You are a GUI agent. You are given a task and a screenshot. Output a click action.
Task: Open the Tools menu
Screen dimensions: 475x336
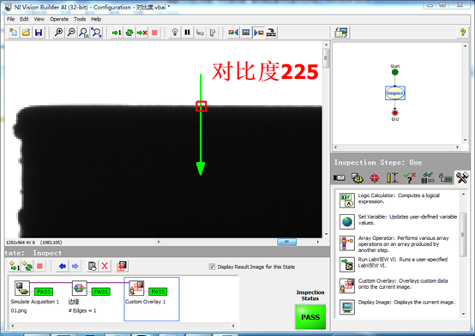pyautogui.click(x=80, y=19)
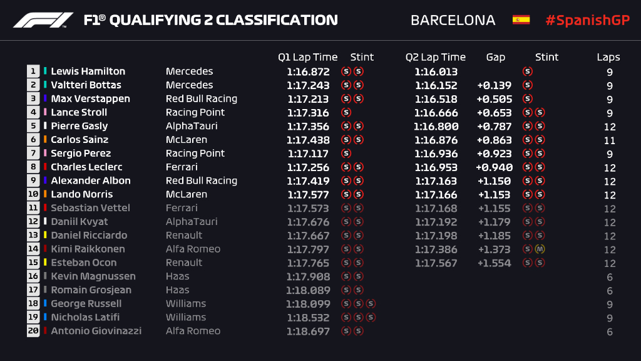This screenshot has width=641, height=361.
Task: Click the BARCELONA location label
Action: tap(453, 20)
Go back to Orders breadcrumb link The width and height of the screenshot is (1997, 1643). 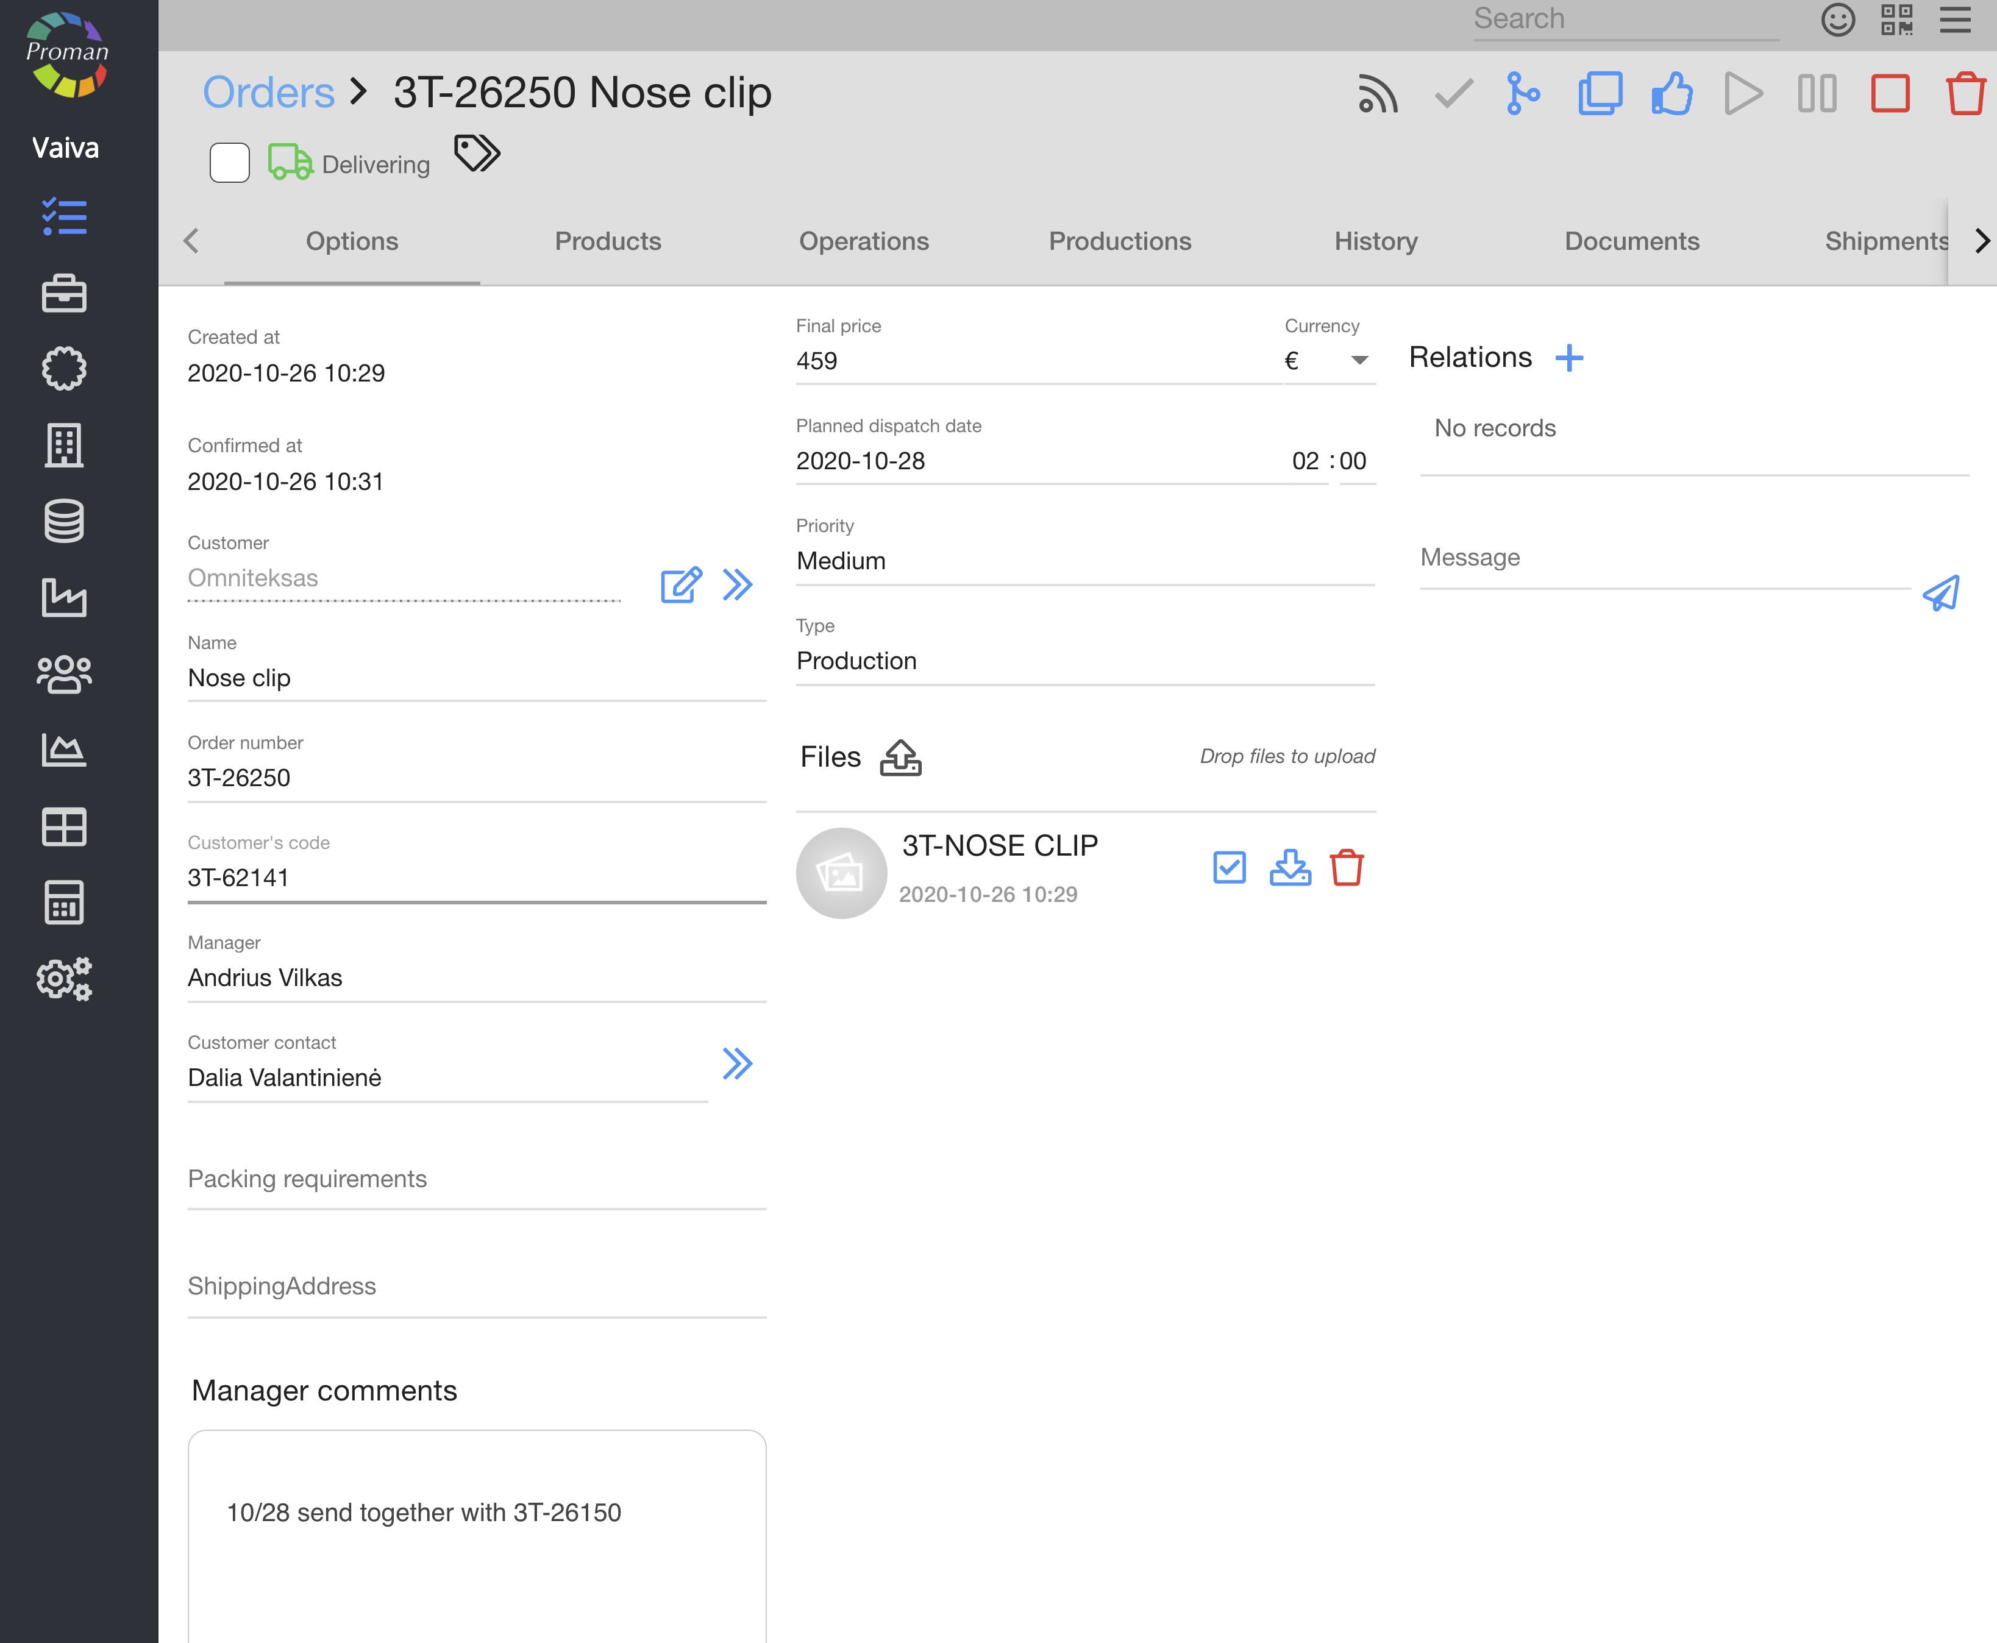pos(269,93)
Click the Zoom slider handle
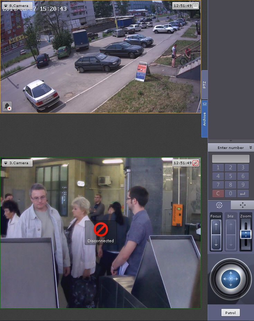Viewport: 254px width, 321px height. click(246, 234)
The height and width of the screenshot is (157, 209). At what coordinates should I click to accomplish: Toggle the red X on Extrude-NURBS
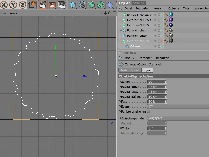point(161,41)
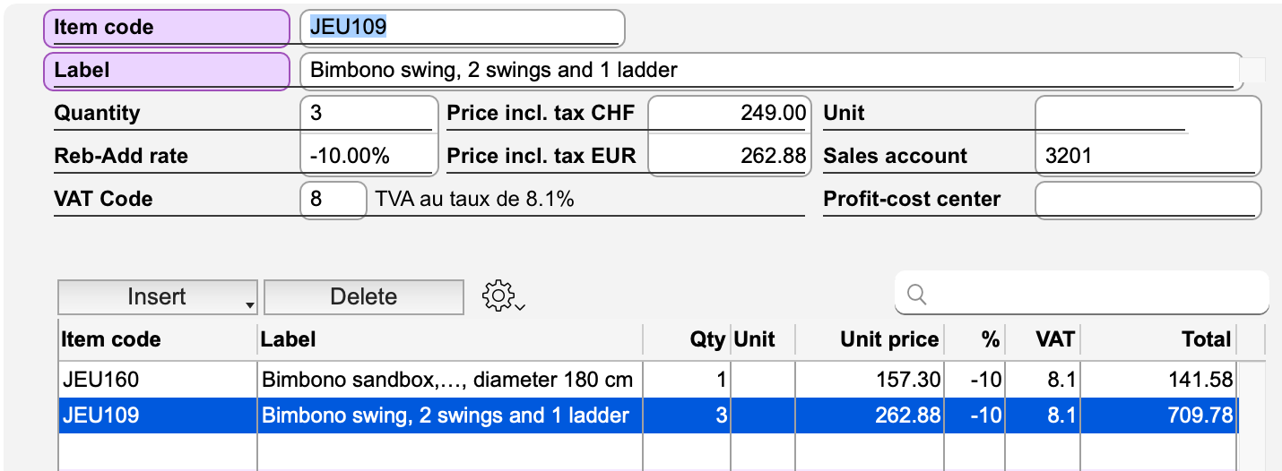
▬▬▬
What is expected: Return, word for word, the rows above, starting at the very first line and ending at the line that contains "Task: Click the BARCELONA location label", with both of those lines included. Leave out the pictures.

Response for this exercise:
You are a GUI agent. You are given a task and a screenshot. Output a click action.
Task: Open the Tools menu
Screen dimensions: 475x336
pyautogui.click(x=80, y=19)
This screenshot has width=641, height=361.
Task: Click the BARCELONA location label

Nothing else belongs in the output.